First Step Function
Workflow.
Initial setup
AWS Console or CLI: create state machine with Amazon States Language definition. Standard JSON or YAML format.
Two execution types: Standard (long-running, billed per state transition) and Express (high-throughput, billed by duration).
Standard for orchestration of human-paced workflows; Express for high-frequency event-driven workflows.
Simple workflow
Sequence of Lambda invocations: Task states with Resource pointing at the function ARN. Each completes; output flows to the next.
Choice state for branching. Conditional logic based on previous output.

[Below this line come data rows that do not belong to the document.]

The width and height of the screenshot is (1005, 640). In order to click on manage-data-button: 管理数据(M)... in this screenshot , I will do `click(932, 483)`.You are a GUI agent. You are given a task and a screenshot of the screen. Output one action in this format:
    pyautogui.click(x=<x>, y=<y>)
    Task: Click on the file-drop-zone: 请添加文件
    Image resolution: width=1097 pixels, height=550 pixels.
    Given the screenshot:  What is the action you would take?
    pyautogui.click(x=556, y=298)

Map state for fan-out. Iterate over an array; each element processed in parallel.
Error handling
Catch blocks for specific error types. Retry, fall back, or terminate based on the error.
Retry policies: exponential backoff with max attempts. Built-in; declarative.

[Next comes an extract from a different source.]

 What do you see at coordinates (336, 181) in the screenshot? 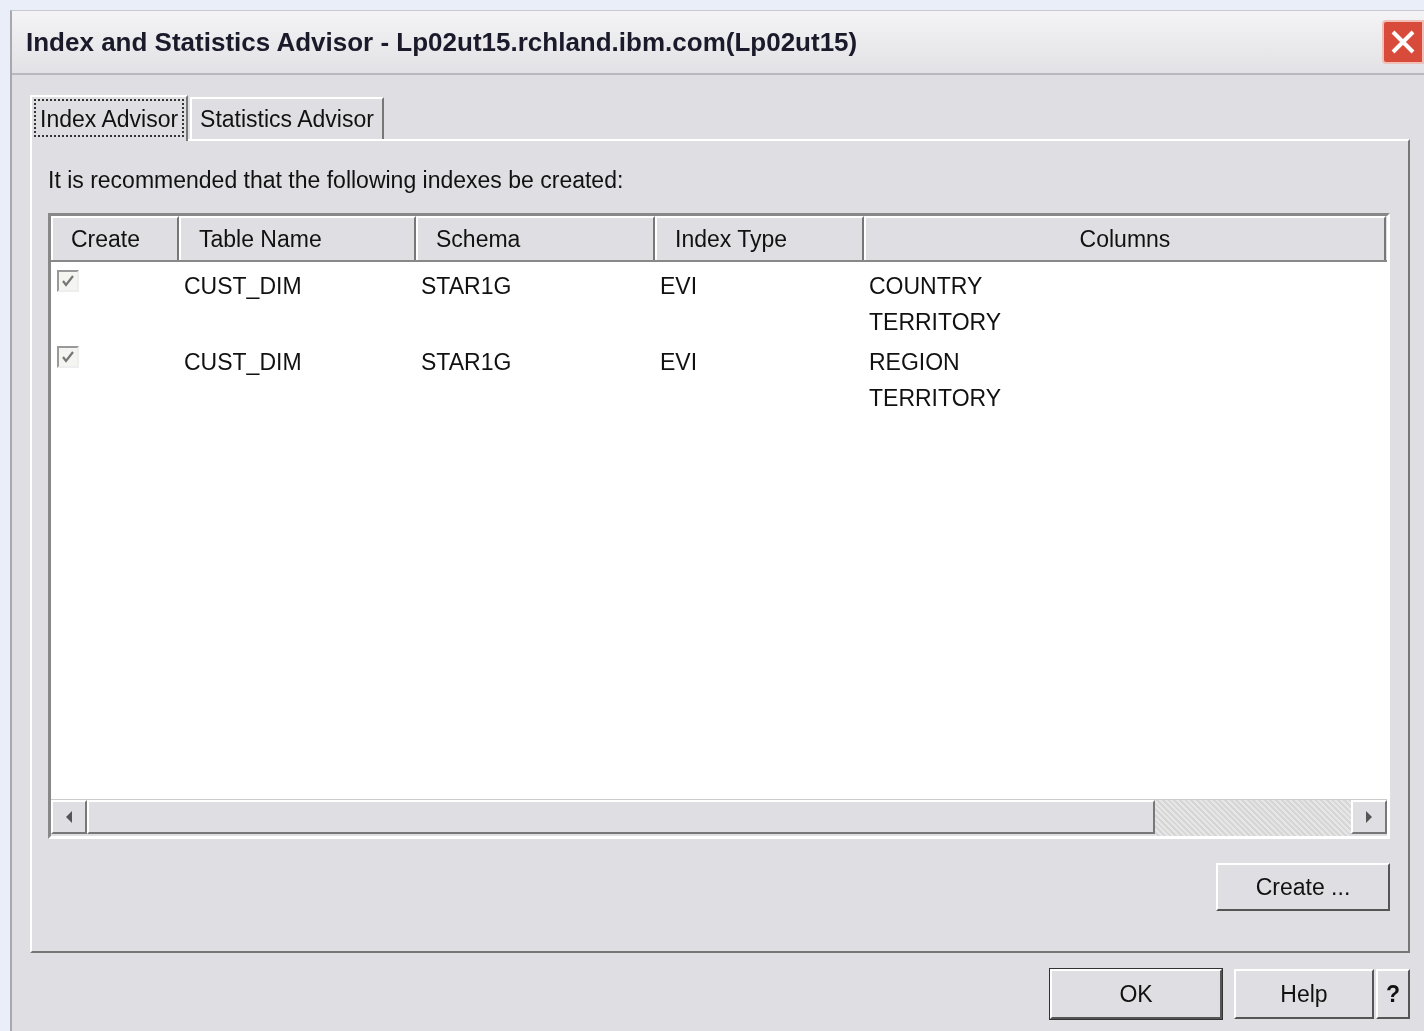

Fallback states: catch errors and route to a different state. Useful for graceful degradation.
Observability
CloudWatch logs per state machine execution. Trace through state transitions.

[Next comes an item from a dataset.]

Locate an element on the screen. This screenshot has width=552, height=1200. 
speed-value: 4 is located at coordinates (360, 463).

X-Ray integration. Distributed tracing across Lambda invocations within a state machine.
Per-execution UI: visual graph of execution path; click states to inspect inputs and outputs.
Operating Step Functions
IaC for state machine definitions: Terraform, CDK, or SAM. Don't click-build production.
Version control state machine definitions. Reviewed via PR.
Test executions in development environment before promoting. Step Functions supports TestState API for state-level testing.